The most controversial policeman of the modern era, Commander Ali Dizaei, was sent back to jail in disgrace yesterday after being found guilty of corruption for a second time for trying to frame a man in a dispute over a £600 bill.
The most senior policeman to be found guilty of corruption for a generation will be drummed out of the Metropolitan Police after a 25-year policing career for wrongly arresting a man over a personal dispute.
It is the second time that Dizaei, 49, has been jailed for trying to fit up Waad al-Baghdadi, but his original conviction was quashed last year after it emerged that his accuser had lied about his background and illegally claimed welfare benefits.
Dizaei remained suspended on full pay of £90,000 until the outcome of the new trial, but yesterday's guilty verdict at Southwark Crown Court appears to mark the end of the road for the Iranian-born officer after a colourful career marked by controversy, suspensions and running disputes with his employers at Scotland Yard.
Dizaei sat stonily in the dock as the verdicts were read out, but said he would appeal against the convictions for misconduct in a public office and perverting the course of justice.
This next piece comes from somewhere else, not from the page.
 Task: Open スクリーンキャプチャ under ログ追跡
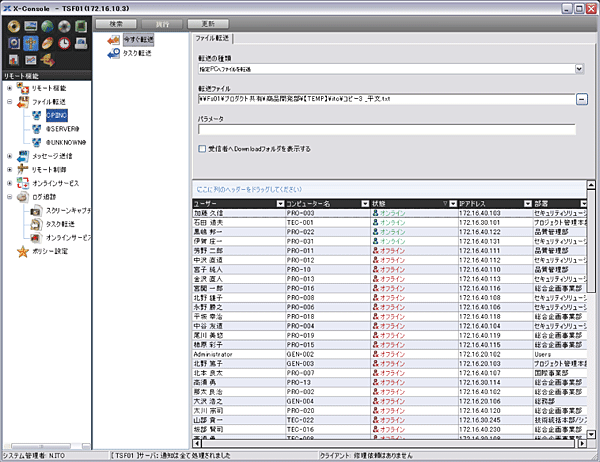pos(68,211)
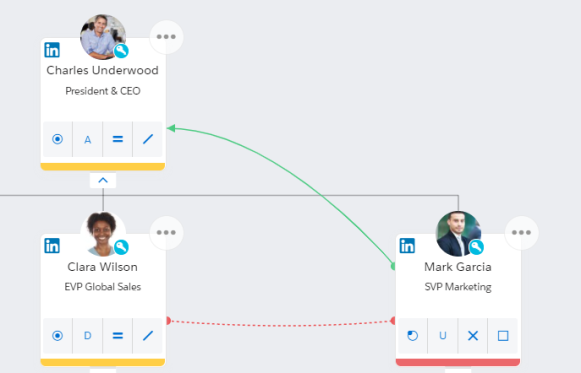
Task: Open Charles Underwood's LinkedIn icon
Action: [x=52, y=50]
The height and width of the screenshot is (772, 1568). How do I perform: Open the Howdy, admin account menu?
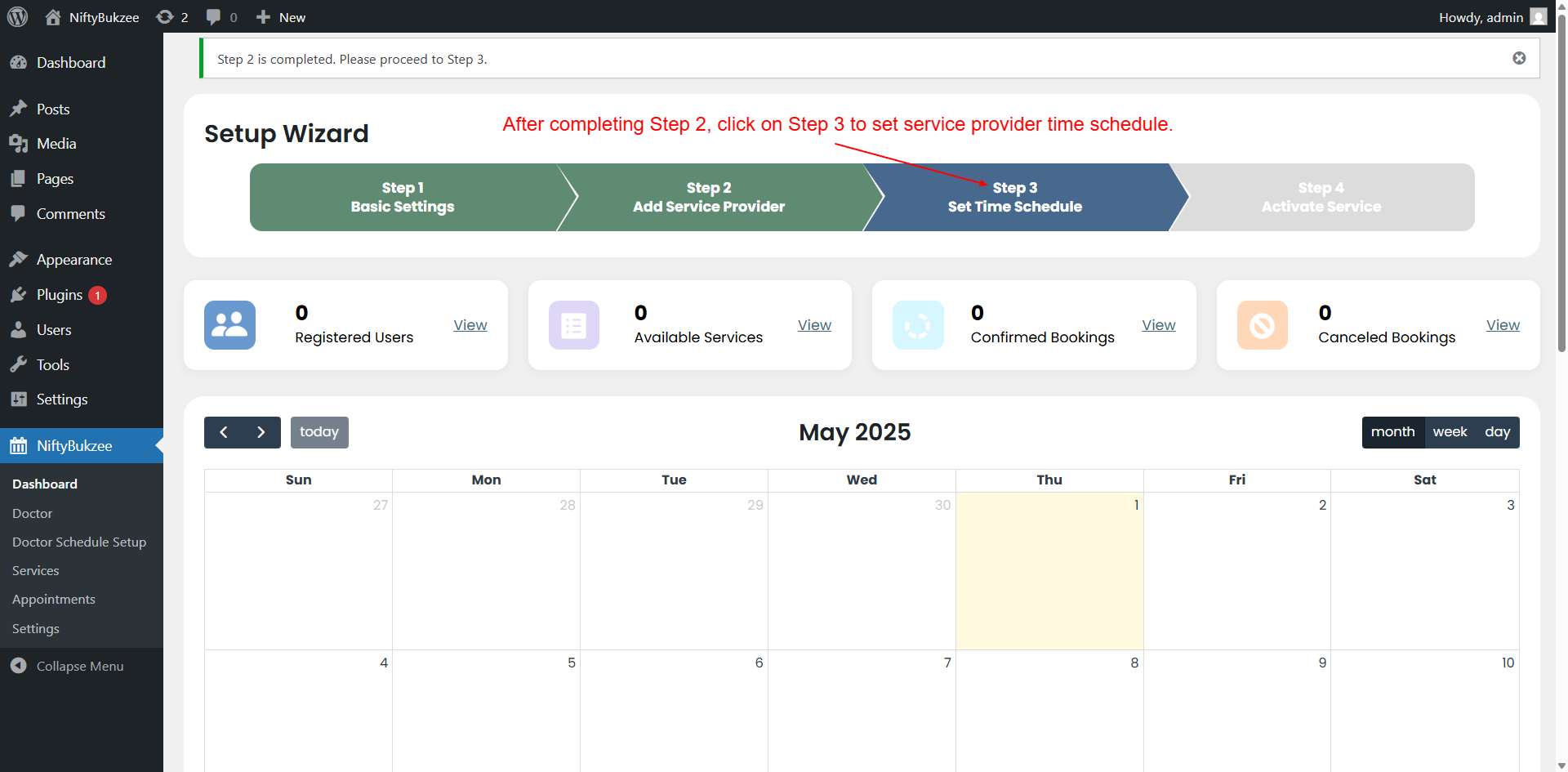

The jury was not told that Mr al-Baghdadi is being investigated over an alleged rape in February last year and for a serious assault in 2009. "The journey has only just begun," Dizaei told The Independent. "We will go to the Court of Appeal and, if needs be, to Europe. It is a sad day that a convicted fraudster who is a bogus asylum seeker and under investigation for rape and assault is believed over a police officer."
Dizaei, who was twice attacked during his initial jail term, was yesterday imprisoned for three years. He has already served 462 days and is likely to serve up to three months more before he is released. The conviction is likely to have been received with satisfaction at Scotland Yard, which will hold a misconduct process likely to result in Dizaei being sacked by next week. He could also lose all or part of his pension.
Deborah Glass, deputy chairwoman of the Independent Police Complaints Commission (IPCC), which investigated Mr al-Baghdadi's complaint in 2008, said: "There is no room in the police for corrupt officers and today's verdict underlines that."
The case marked the latest turbulent chapter in the relationship between Scotland Yard and Dizaei, who has been the target of a series of inquiries that have racked up costs running into millions of pounds. The upward trajectory of Dizaei, who joined the force in 1999, stalled two years later when he was suspended after a wide-ranging corruption inquiry.
During the operation, codenamed Helios, an eight-man team tapped his phones and kept him under surveillance. He was investigated for a series of allegations including that he used cocaine and prostitutes, had corrupt links with criminals, and even that he spied for the Iranians. The investigation was ordered following suspicions raised by MI5 over his links with figures at the Iranian embassy.
However the inquiry resulted in just one case coming to court for allegedly perverting the course of justice after he lied about where he put his car when it was vandalised. He was cleared by a jury.